[Your instructions]
Nothing in the records below may change; print them all exactly.
--- Records supplied ---
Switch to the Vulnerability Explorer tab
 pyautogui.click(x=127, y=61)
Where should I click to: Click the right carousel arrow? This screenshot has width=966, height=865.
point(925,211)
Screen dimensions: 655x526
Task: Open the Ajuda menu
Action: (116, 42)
---
[Expected answer]
Switch to the Vulnerability Explorer tab
 pyautogui.click(x=127, y=61)
Where should I click to: Click the right carousel arrow? This screenshot has width=966, height=865.
point(925,211)
Screen dimensions: 655x526
Task: Open the Ajuda menu
Action: (116, 42)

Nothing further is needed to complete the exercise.